Ahora entraron por la puerta principal dos hombres, empujados por los guardias. Uno, cuya actitud conservaba cierta dignidad, vestía la túnica del Jugador. El otro avanzó a saltos, con gran diversión de los presentes.

Hup caminaba de un lado para el otro, mirando a las esclavas, y al fin cayó de espaldas, empujado por un guerrero. Se incorporó de un salto, y comenzó a emitir ruidos, como un urt asustado. Las jóvenes rieron y otro tanto hicieron los hombres.

El hombre que acompañaba a Hup era el Jugador ciego a quien yo había conocido tiempo atrás en la calle de la taberna, cerca de la gran puerta de Ar; el hombre que había derrotado al Viñatero, y que cuando supo que yo vestía el negro de los Asesinos, pese a su pobreza, rechazó la moneda de oro que había ganado con una técnica tan maravillosa. Me pareció extraño que hubiesen encontrado al ciego con Hup, que no era más que un tonto, un enano cuya cabeza bulbosa y deforme apenas llegaba a la cintura de un verdadero hombre; Hup, el pequeño de las piernas arqueadas y el cuerpo hinchado; Hup el Loco, con sus manos deformes y nudosas.

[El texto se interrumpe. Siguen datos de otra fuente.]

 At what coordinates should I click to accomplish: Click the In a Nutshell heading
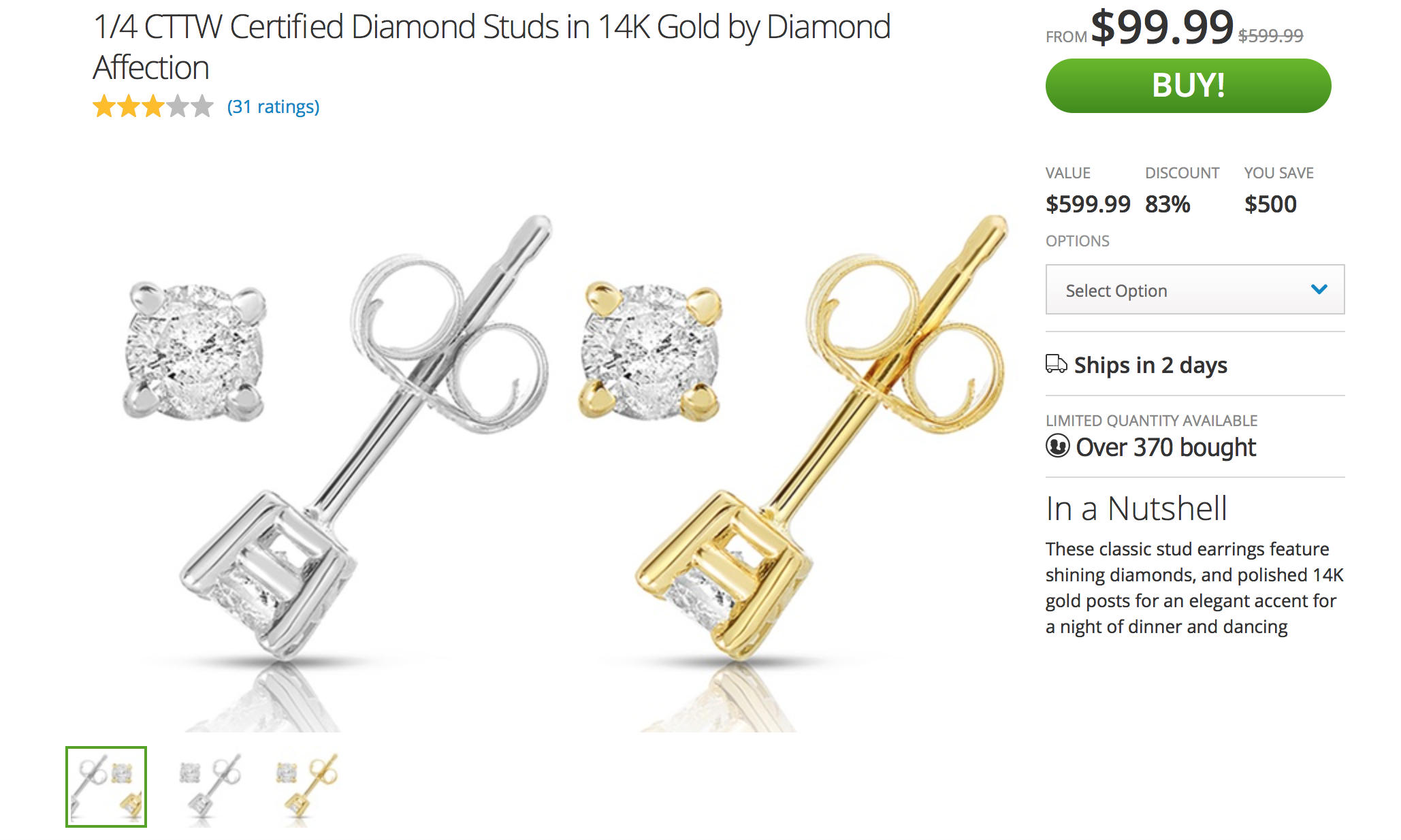(1136, 508)
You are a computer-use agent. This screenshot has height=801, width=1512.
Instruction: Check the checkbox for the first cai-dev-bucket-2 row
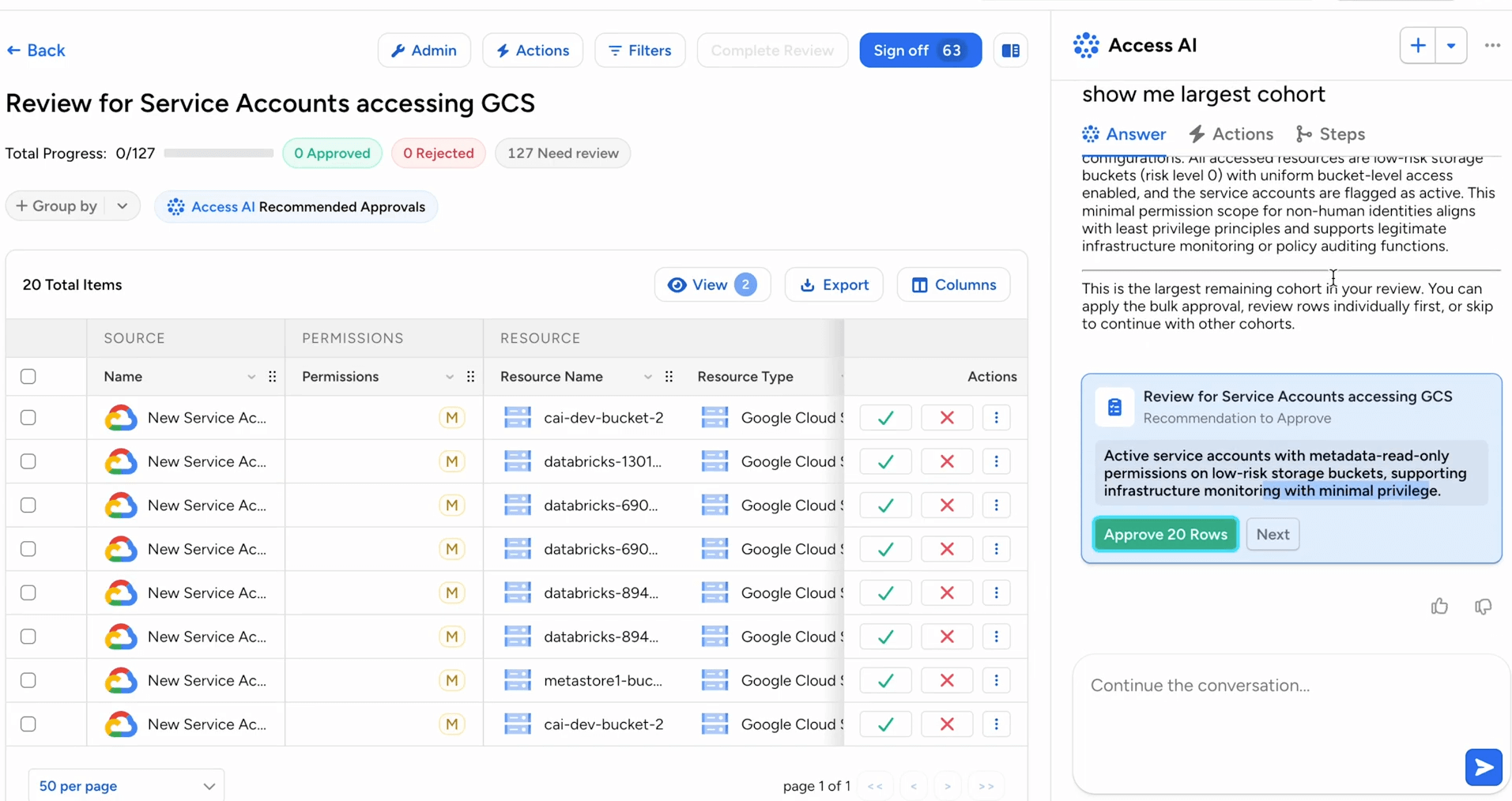point(28,418)
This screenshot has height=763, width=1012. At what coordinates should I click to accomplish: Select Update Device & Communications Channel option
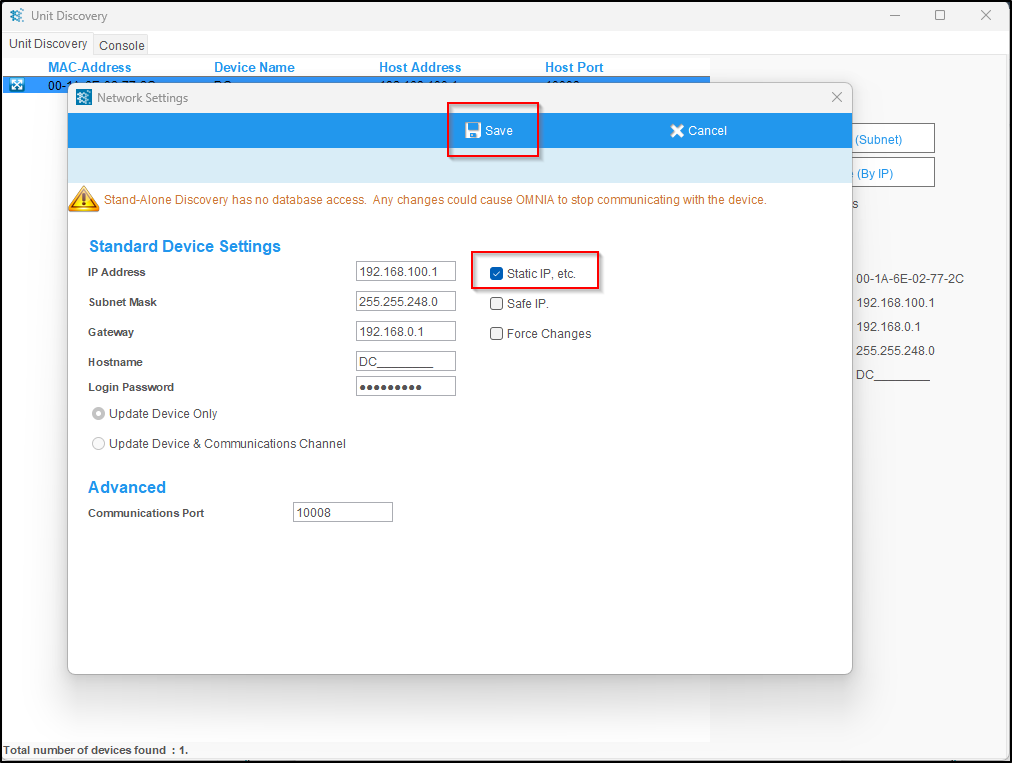pyautogui.click(x=98, y=444)

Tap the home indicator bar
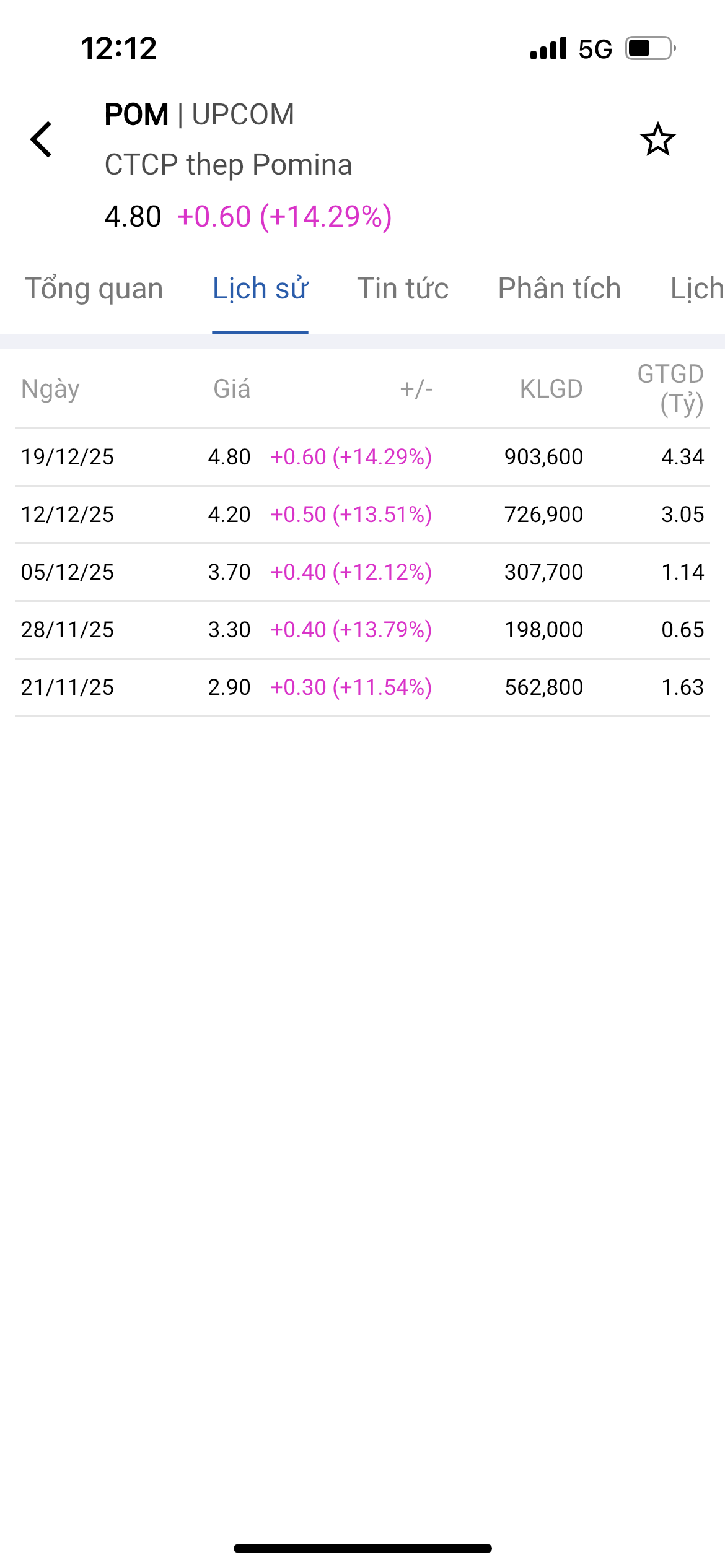(362, 1548)
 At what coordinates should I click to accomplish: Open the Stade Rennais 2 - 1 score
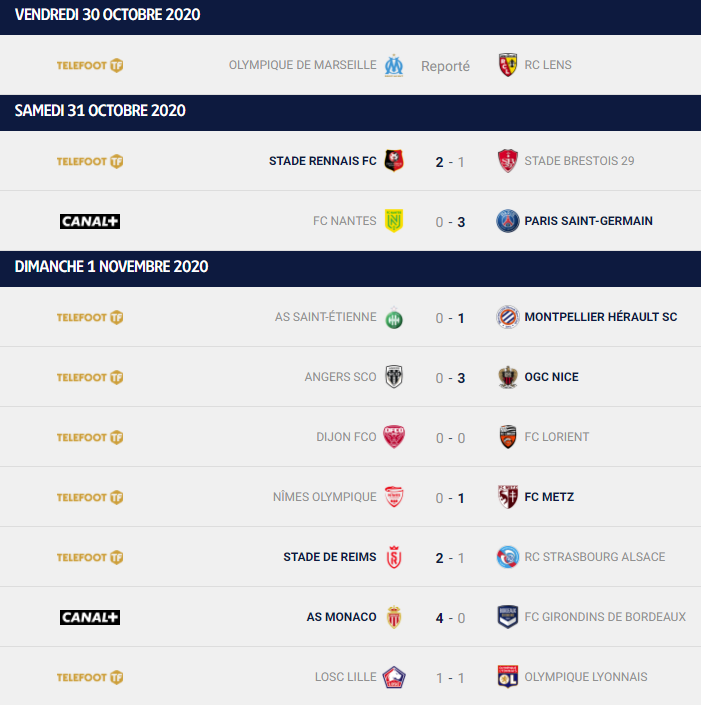pos(450,162)
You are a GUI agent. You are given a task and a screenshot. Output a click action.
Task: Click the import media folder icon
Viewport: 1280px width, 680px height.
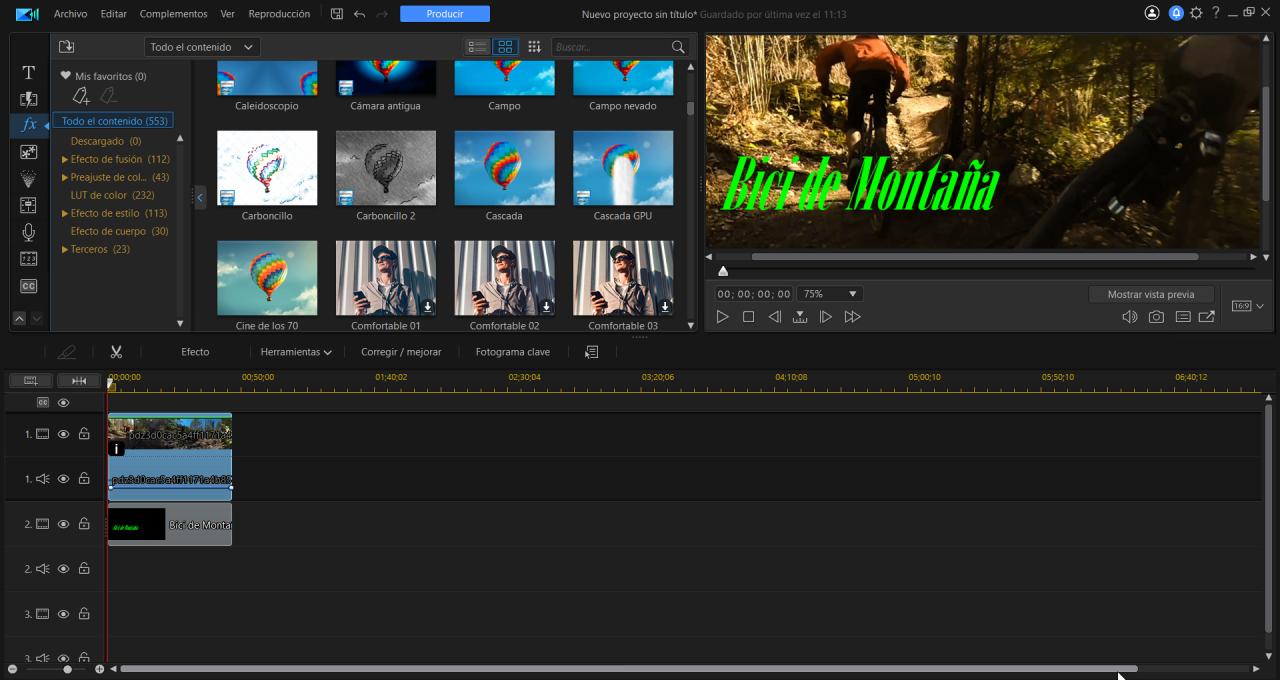point(67,47)
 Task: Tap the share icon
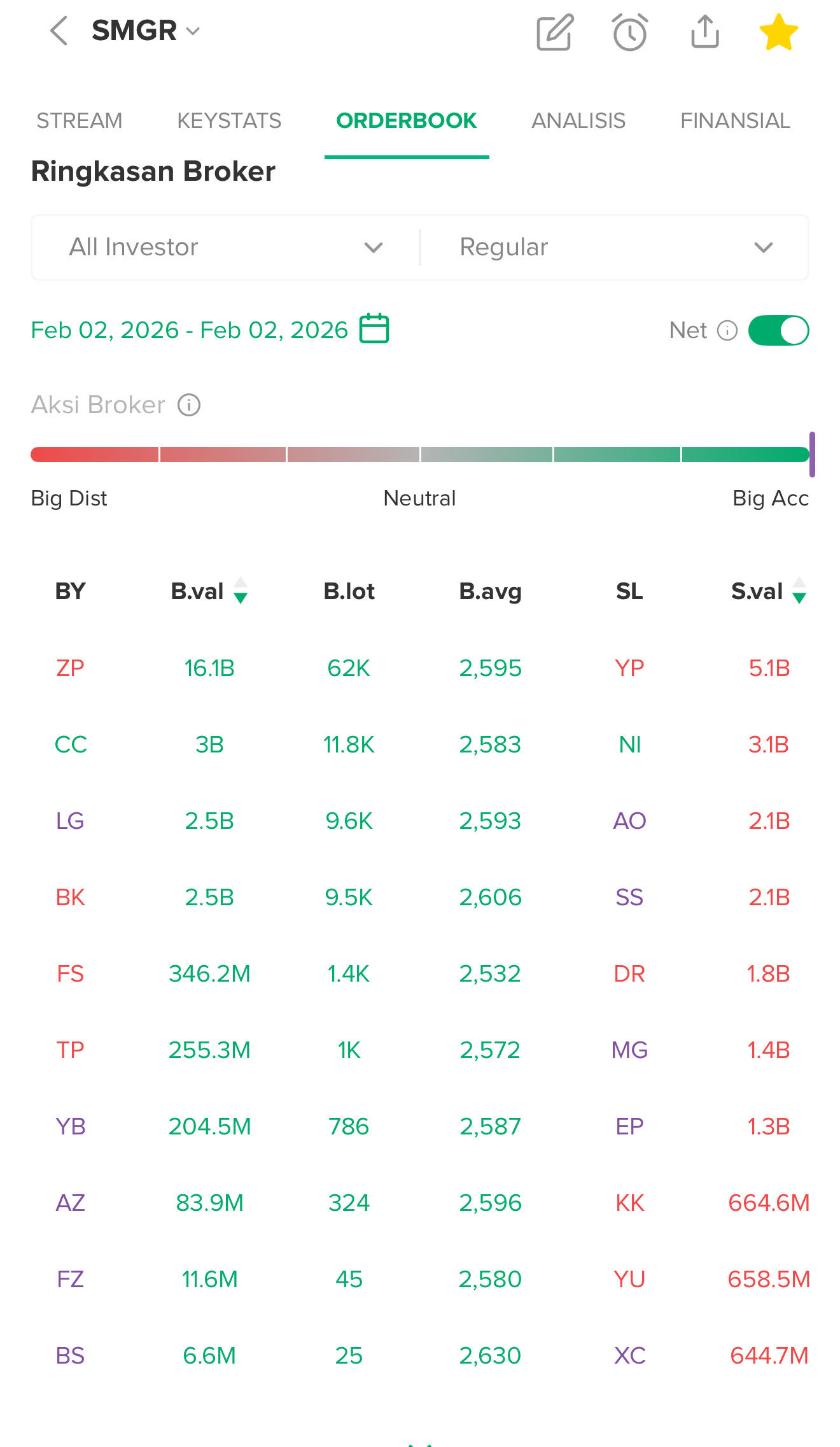704,32
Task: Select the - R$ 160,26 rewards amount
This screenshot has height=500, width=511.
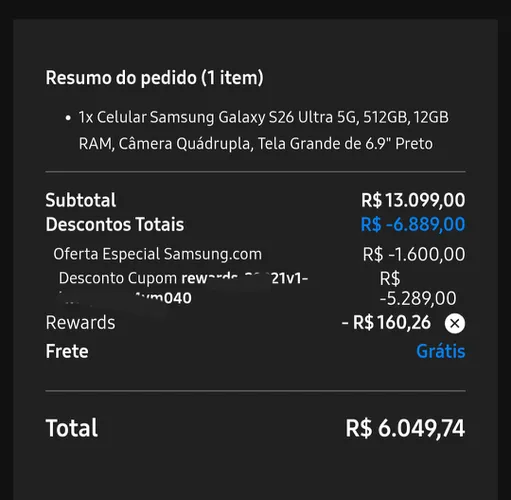Action: coord(386,323)
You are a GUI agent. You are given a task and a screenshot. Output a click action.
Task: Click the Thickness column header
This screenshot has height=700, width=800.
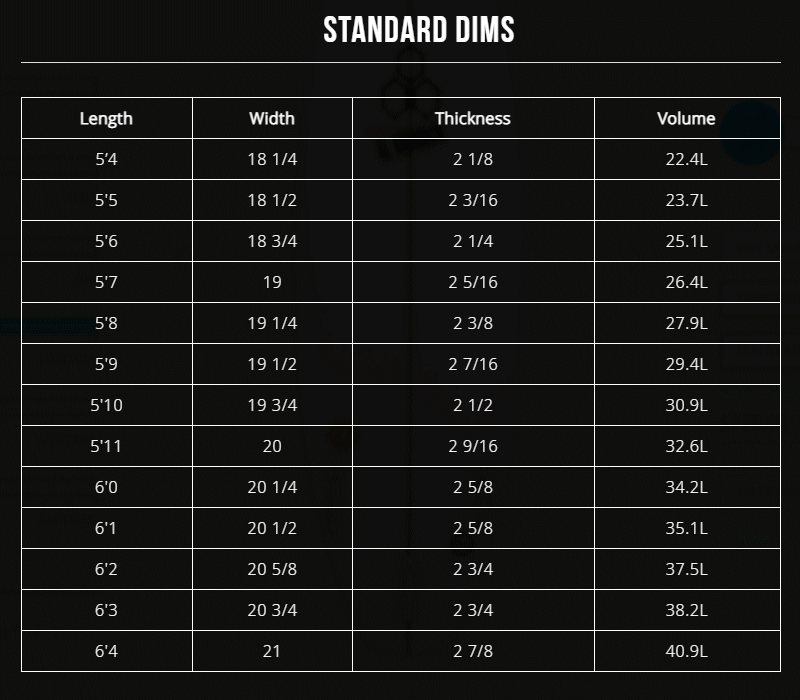click(473, 118)
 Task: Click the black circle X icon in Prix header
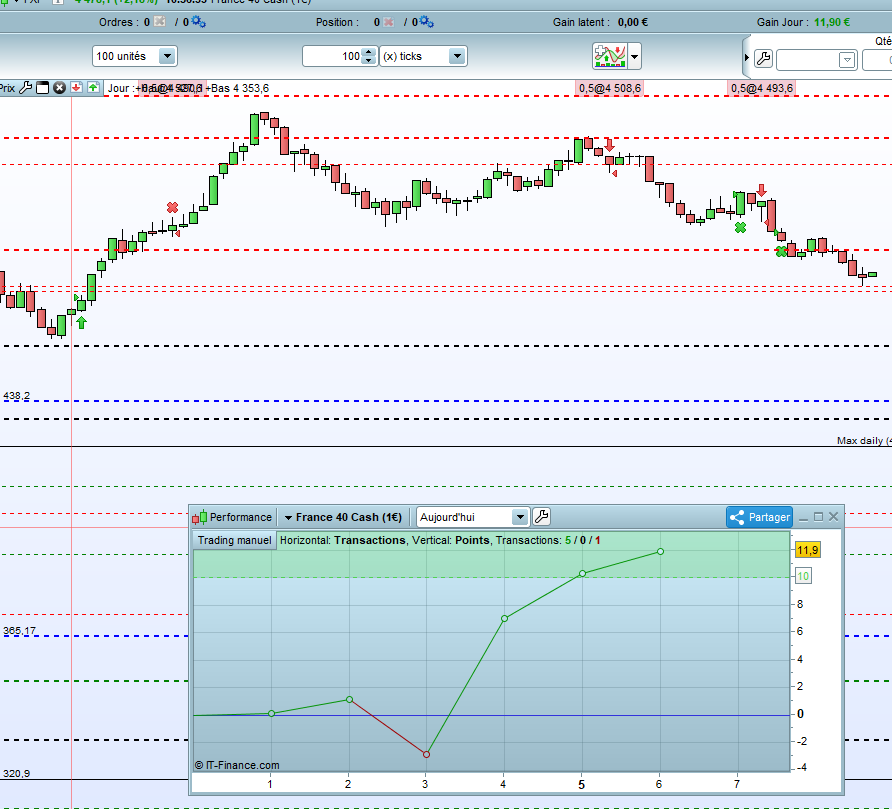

Vi que Sura miraba a Hup con una suerte de horror, como si lo detestara. Parecía que el asco la dominaba. Me pregunté a qué obedecía su reacción.

—Qualius el Jugador —dijo Cernus—, has regresado a la Casa de Cernus, que ahora es Ubar de Ar.

—Me siento honrado —dijo el Jugador ciego.

—¿Jugarás de nuevo conmigo? —preguntó Cernus.

—No —dijo secamente el ciego—. Ya te derroté una vez.

—Fue un error, ¿verdad? —preguntó Cernus con buen humor.

—En efecto —dijo Qualius—. Por haberte derrotado me cegaron.

—De modo que en definitiva —observó Cernus divertido— yo triunfé sobre ti.

—Así fue, Ubar.

—¿Cómo se explica —preguntó Cernus— que mis hombres, enviados a buscar a Hup el Loco, te encuentren con él?

—Comparto el alojamiento del tonto —dijo Qualius—. Pocas puertas se abren para un Jugador pobre.